Читать книгу Your Body - The Fish That Evolved - Dr. Keith Harrison - Страница 11

On the surface of each red blood cell are molecules called antigens. These are of two types: Type A and Type B. The type we have in our blood is inherited from our parents and this gives us our blood group.

Everyone talks about blood groups using three letters A, B and O. This is the convention, but in reality it is wrong. The ‘O’ here is not the letter O, it is the number zero, used to indicate that the A and B antigens are absent.

In the early history of our species, each blood group gene produced either A or B. If a child inherited an ‘A’ gene from their mother and an ‘A’ gene from their father, they would be blood group A. If they inherited two ‘B’ genes, they would be group B. If they inherited one of each, they would be group AB. However, somewhere in the past, one of these genes mutated in such a way that it failed to produce either antigen. Although this would not appear to have conferred any advantage to its owner, this mutation has now spread throughout the human species until today it is the most common form of the gene. The range of blood groups is now therefore far greater than it used to be.

Today, if we get a gene from each of our parents that creates antigen A, we will still have two A genes (‘AA’) and will be blood group A. On the other hand, if we get a gene from one parent that produces ‘A’ and a gene from the other parent that produces nothing, we will have the genes ‘A0’ (A + zero) but when our blood is tested we will still show a positive test for antigen A and will still be blood group A. There are therefore now two ways of being blood group A (three if you count as different options getting the single A from the mother or getting the single A from the father – ‘AA’, ‘A0’ or ‘0A’). The same applies for blood group B. It is still possible to get an A from one parent and a B from the other, when we will be group AB (now quite rare), but if we get the gene for nothing from one parent and the gene for nothing from the other parent (‘00’) we will produce neither antigen and will be blood group O (which despite its meaning is still pronounced as the letter O, ‘oh’). There is therefore only one way of being group O (by being ‘00’) but this is the most common blood group. This is because most parents who are group A are ‘A0 or 0A’ not ‘AA’ and most who are group B are ‘B0 or 0B’ not ‘BB’, so adding these to the parents who are ‘00’ means genes producing neither antigen are the most common.

The complication caused by this mutated gene is that it is now possible for children to have blood groups quite different from either of their parents.
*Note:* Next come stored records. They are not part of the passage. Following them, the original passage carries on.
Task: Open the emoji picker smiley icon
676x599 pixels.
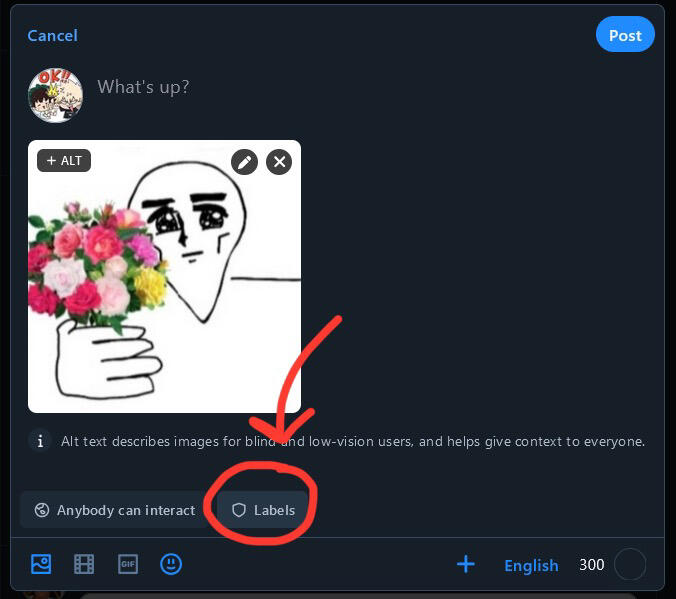Action: point(172,565)
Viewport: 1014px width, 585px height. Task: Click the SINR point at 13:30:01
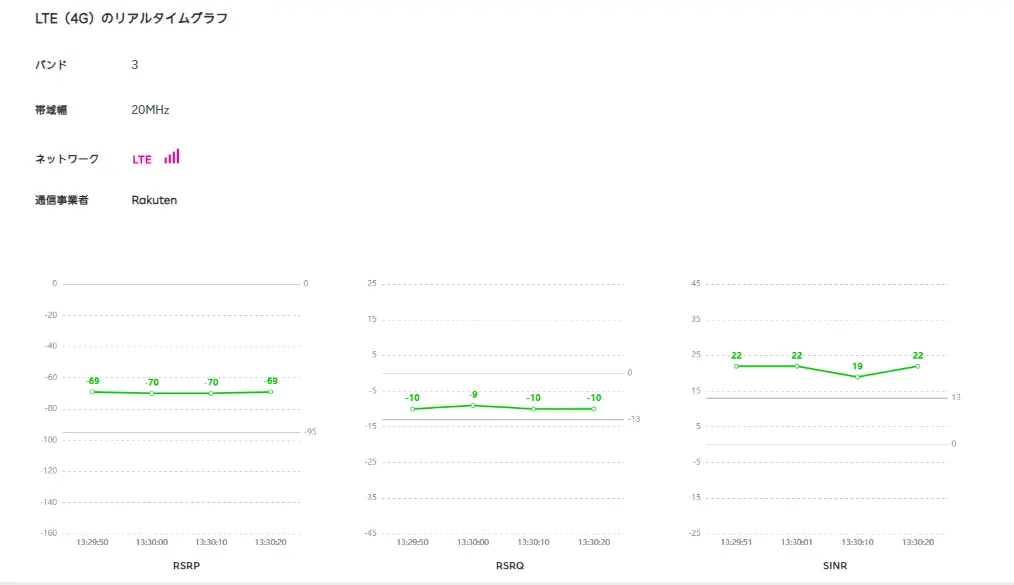[797, 366]
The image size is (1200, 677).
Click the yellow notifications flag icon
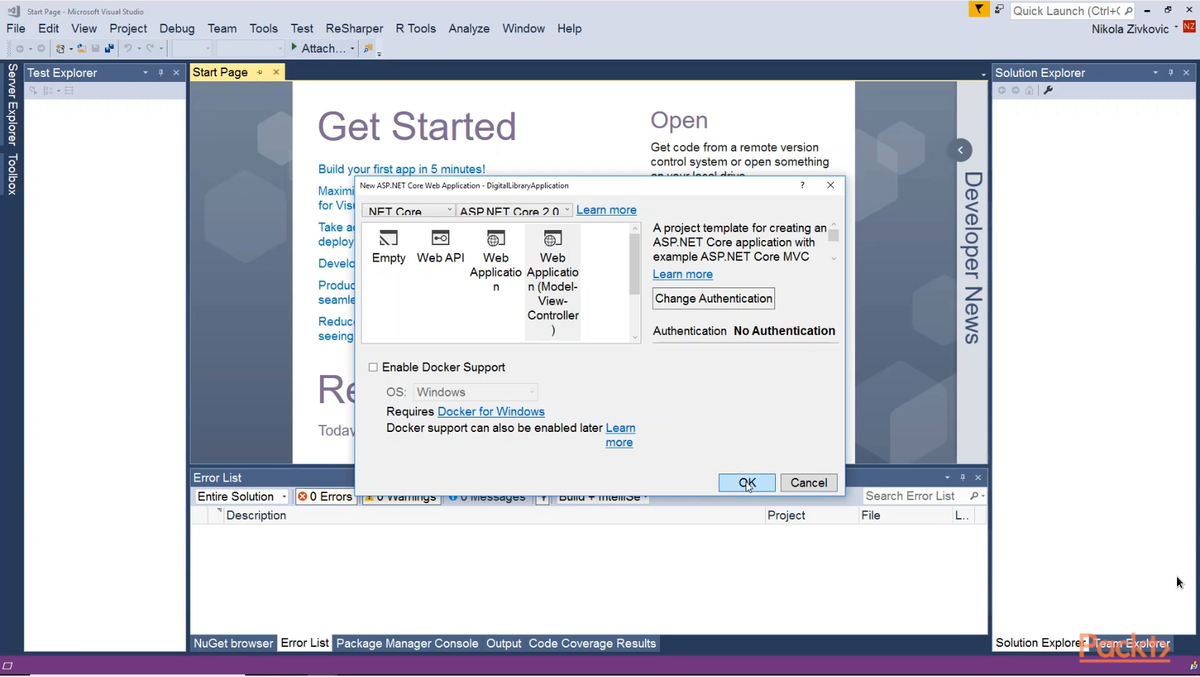pos(979,9)
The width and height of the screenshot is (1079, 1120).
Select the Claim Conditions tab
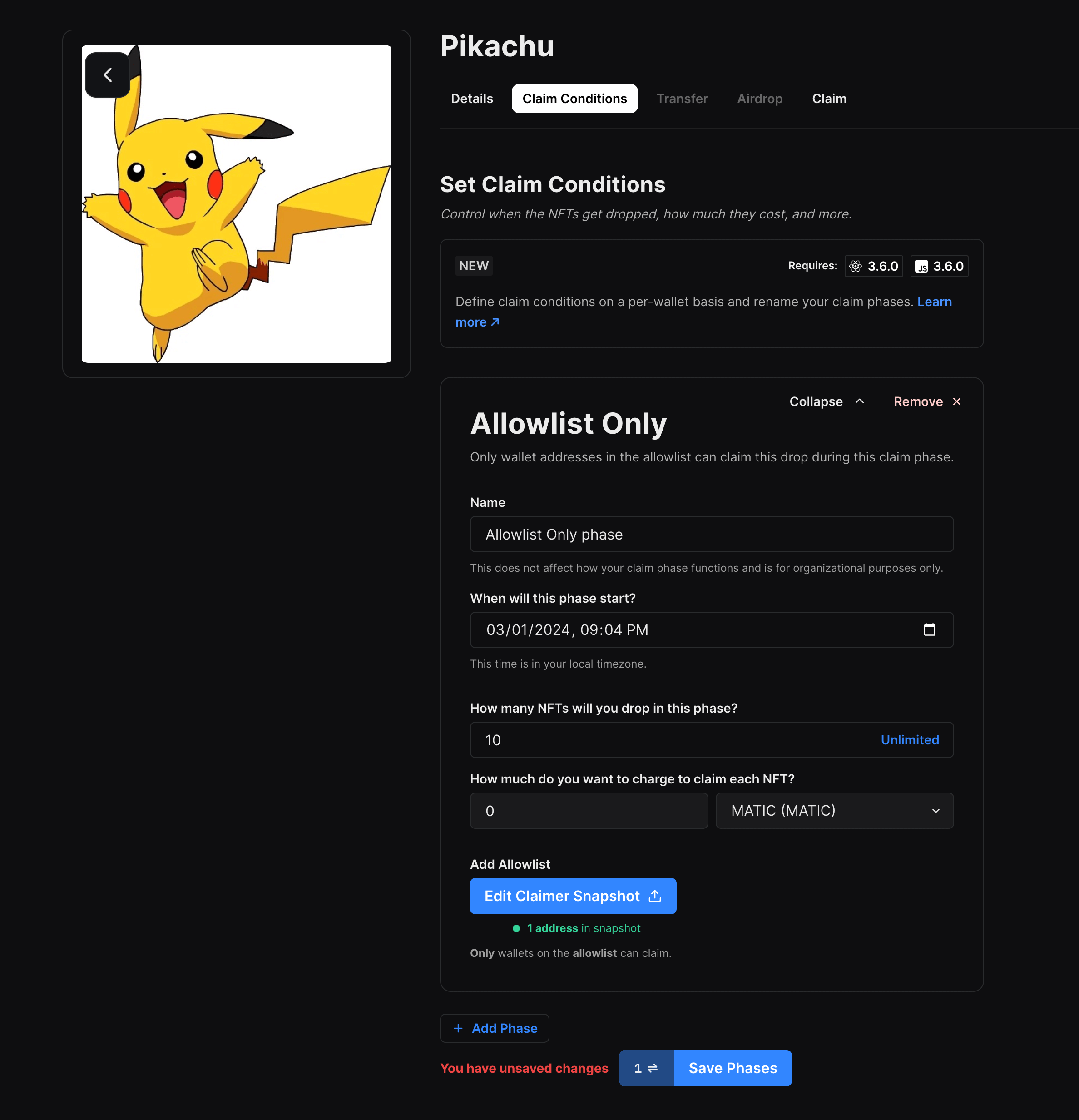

For example, both parents can be group A and the child can be group O,

or one parent can be A and the other B, yet the child can be AB or O.

The child in the last example could also be group A (‘A0’) or group B (‘0B’) but they could never be ‘AA’ or ‘BB’. Which of the possibilities becomes reality is pure chance. It depends which of the mother’s genes occurs in the egg that is fertilised, her A gene or her 0 gene, and which gene occurs in the father’s successful sperm, his B gene or his 0 gene (only one chromosome of each pair goes into an egg or sperm). If the parents above had more than one child, the children could also be different from each other.

The percentages of the different blood groups in today’s British population is [with the percentages for the United States in brackets] – Group O: 45% [45%]; Group A: 43 [40]; Group B: 9 [11]; Group AB: 3 [4]. However, both the UK and USA have populations composed mainly of immigrants. (Those people in the UK who complain about immigration undermining traditional Anglo-Saxon culture tend to forget that the Angles and the Saxons were immigrants. Without immigration, there would be no Anglo-Saxon culture. England takes its very name, not from its native peoples but from its immigrants: Angle-land.) In the immigrant populations of the UK and USA, the genes for blood groups will therefore be quite mixed and will not reflect the distribution of blood groups in the original Celtic inhabitants of the British Isles or in the native North Americans.

Native North Americans had virtually no blood group B in their original populations and this has led to suggestions that they are all descended from one small group of individuals who migrated to North America from Asia across the Bering Strait at the time of the last Ice Age – a small group who just happened to have no blood group B among their members. This creates a situation like a survivor population (as noted for Northern Elephant Seals earlier) but as in this case the rest of humanity had not become extinct; scientists call this type of bottleneck, where one group descends from a small number of breakaway founders, a ‘founder population’.